Thomas de Maiziere kämpft einen aussichtslosen Kampf. Mit belegter, fast schon heiserer Stimme steht der Innenminister in der Essener Grugahalle auf dem Podium am Mikrofon und verteidigt den erst vor zwei Jahren von der Großen Koalition in Berlin beschlossenen Kompromiss zur doppelten Staatsbürgerschaft. Eine Rückkehr zum bis 2014 geltenden Optionsmodell, wonach sich in Deutschland geborene Kinder von Ausländern im Alter zwischen 18 und 23 Jahren entscheiden mussten, welchen Pass sie haben wollen, sei politisch mit keinem einzigen Koalitionspartner durchsetzbar, argumentiert er. Auch sei es „nicht schön“, einen gerade erst gefundenen Kompromiss wieder zu kippen. Nicht zuletzt würde eine Rückkehr zum alten Recht viele in Deutschland lebende Menschen „vor den Kopf stoßen“.
Pro – und Kontra
Doch die Argumente des Innenministers ziehen nicht. Und auch der Appell von Generalsekretär Peter Tauber, trotz aller Bedenken bei der Regelung zu bleiben, verhallt ungehört. Ausgerechnet ein Mitglied der Bundesregierung, Finanz-Staatssekretär Jens Spahn, gibt Kontra und unterstützt offensiv den Antrag der Jungen Union (JU), den Doppelpass wieder abzuschaffen.
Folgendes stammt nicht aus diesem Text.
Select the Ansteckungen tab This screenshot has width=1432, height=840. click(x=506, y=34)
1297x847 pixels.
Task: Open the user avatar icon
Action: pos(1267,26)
Natürlich müsse eine Koalition Kompromisse eingehen, ruft der stellvertretende CDU-Chef unter dem Jubel der Delegierten – „aber wir sind hier auf einem Parteitag“. Es sei „keine Zumutung“, den jungen Menschen eine bewusste Entscheidung für eine Staatsangehörigkeit abzuverlangen. So kommt es, wie es kommen muss. Bei der Abstimmung lehnen 319 Delegierte die doppelte Staatsbürgerschaft ab, nur 300 Delegierte folgen der Bitte des Innenministers, an der geltenden Regelung nicht zu rütteln.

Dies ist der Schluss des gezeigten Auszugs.